Israeli Forces Keep Killing Americans While U.S. Officials Give Them a Pass

Alice Speri

July 13 2022, 10:40 a.m.

Nearly two decades before Israeli forces killed Palestinian American journalist Shireen Abu Akleh, shooting a single bullet into her head while she was reporting from the occupied West Bank city of Jenin, an Israeli soldier drove a bulldozer over American peace activist Rachel Corrie, crushing her to death.

Both killings left little real doubt about the dynamics at play. Abu Akleh was standing with a group of colleagues, wearing a vest clearly marked “PRESS,” nowhere near the fighting that had taken place earlier that morning. Corrie was nonviolently protesting the demolition of a Palestinian family’s home in Gaza. She was wearing a fluorescent orange jacket with reflective stripes and had been on the scene for several hours, at times speaking into a megaphone.

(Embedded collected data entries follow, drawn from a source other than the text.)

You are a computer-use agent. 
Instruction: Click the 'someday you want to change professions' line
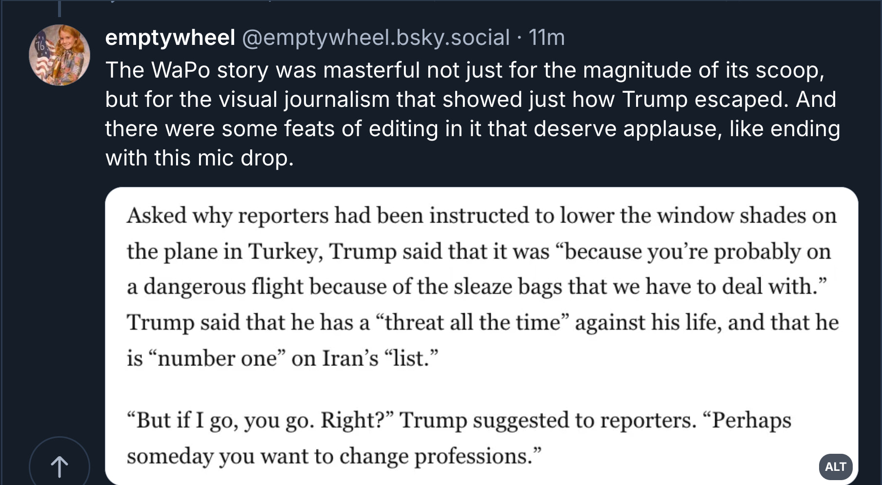coord(334,456)
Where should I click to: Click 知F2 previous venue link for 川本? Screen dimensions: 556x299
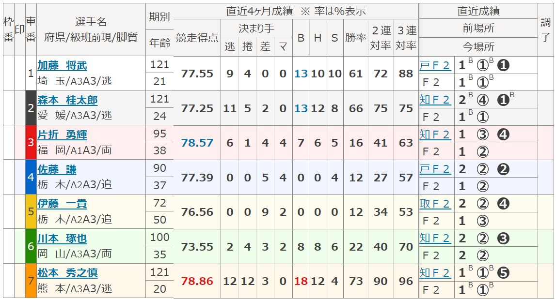click(435, 238)
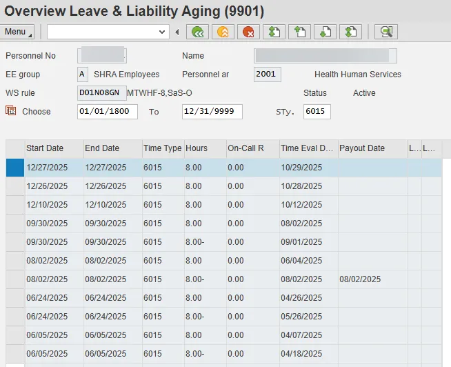Click the green Back icon
Viewport: 451px width, 367px height.
point(199,32)
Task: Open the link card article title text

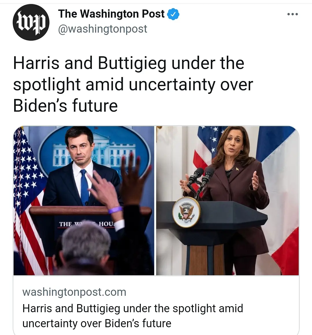Action: (133, 316)
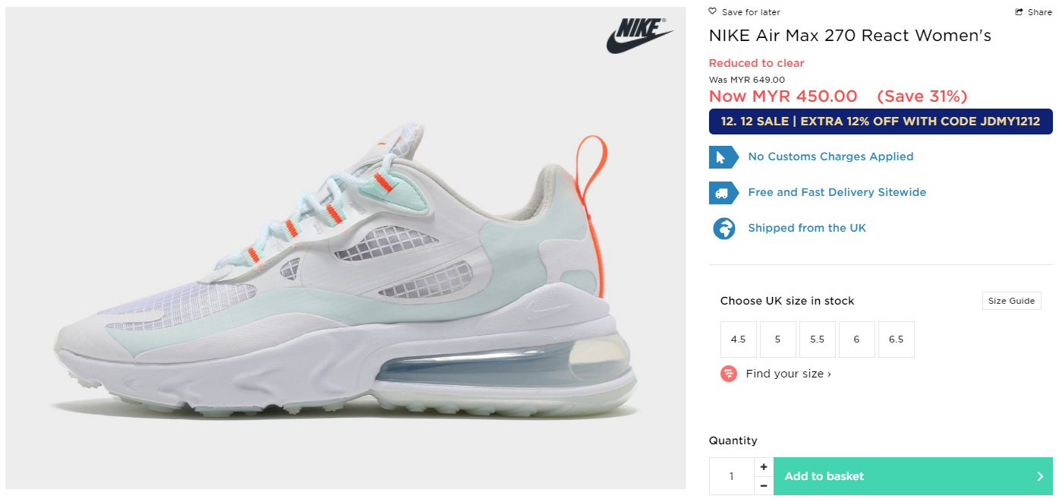This screenshot has height=499, width=1059.
Task: Click the heart icon to save for later
Action: coord(713,11)
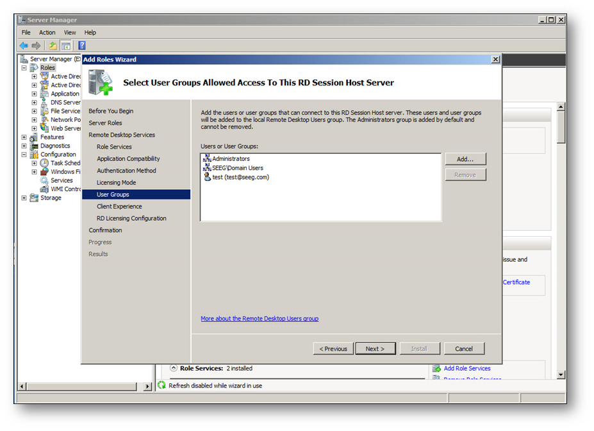The image size is (594, 431).
Task: Collapse the Roles tree node
Action: 24,67
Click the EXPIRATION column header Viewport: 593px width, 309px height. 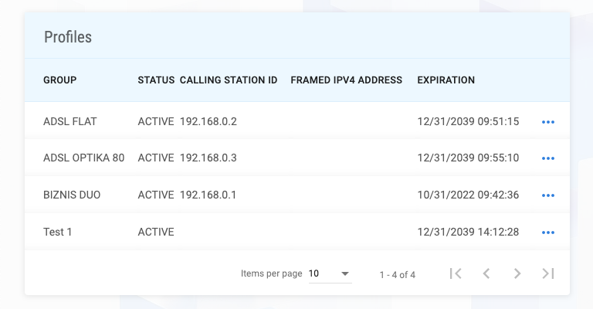coord(446,80)
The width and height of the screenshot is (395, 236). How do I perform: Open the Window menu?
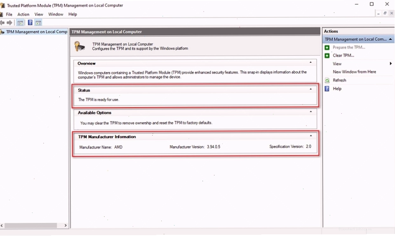(x=56, y=14)
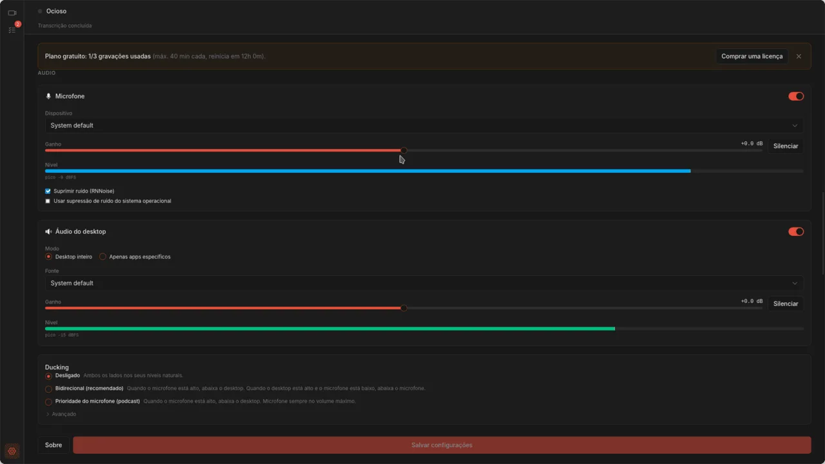Image resolution: width=825 pixels, height=464 pixels.
Task: Toggle the Áudio do desktop switch
Action: coord(796,231)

In the moments before her death, Corrie was standing in the path of the bulldozer as other activists had been doing throughout the day. As the driver pushed the machine forward, she climbed onto a mound of dirt so she would be clearly visible, according to witness testimony reviewed by The Intercept. The driver kept advancing. When she fell to the ground, the dirt engulfed her, but the driver moved several feet forward before backing off, effectively crushing her twice. The possibility that he did not see her, as he later claimed, defies all credibility. Still, the Israeli government never took responsibility for her death, and while the U.S. government rejected the results of the Israeli investigation, it did nothing to ensure that such a killing would not happen again. So it did.